VORSICHT KUNST!
Wie na Adorno nog de moed heeft een esthetische theorie te ontwerpen staat voor een pijnlijk dilemma: aan de ene kant de valkuil van de dialectiek waarin elke uitspraak over vooruitgang onontkoombaar lijkt te verdwijnen, aan de ander kant de draaikolk van de semiotiek, waarin elke betekenisgeving in de taal gaat rondtollen in een leegte van teken en betekenis. De dialectiek als uitgangspunt – ook in zijn negatieve variant bij Adorno – verliest terrein als ontwikkeling naast vooruitgang ook recessie kan betekenen. Anders gezegd, de kunst als fakkeldrager voor een betere en meer rechtvaardige samenleving heeft al lang haar geloofwaardigheid verloren.
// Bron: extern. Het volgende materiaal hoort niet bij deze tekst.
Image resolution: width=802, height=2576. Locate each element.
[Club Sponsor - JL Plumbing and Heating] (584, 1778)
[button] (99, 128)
Het is niet meer de kunstenaar, maar het ‘circuit’, van galerie, museum en kunstkritiek, dat de ontwikkeling van de kunst in handen heeft. Elke poging van kunstenaars in het recente verleden om te ontsnappen aan deze dwangbuis is tot mislukken gedoemd, zolang kunstkritiek geen theoretisch fundament en geen ideologische uitgangspunten meer heeft. Kunstenaars dreigen een gave te verliezen die in feite hun enige bestaansrecht vormt, de verplichting om wat Brecht heeft genoemd ‘an der Änderung der Zustände zu arbeiten’.
Begrippen als helderheid en evidentie zijn tegenwoordig niet in de mode en zeker niet op het terrein van de esthetica. Wat echt mooi is, is vandaag de dag onbenoembaar, nooit helemaal aanwezig, hooguit op het punt zich te onthullen. Schoonheid kan niet worden omschreven of gedefinieerd, het kan alleen worden opgeroepen. Het esthetische is er niet, het verschijnt.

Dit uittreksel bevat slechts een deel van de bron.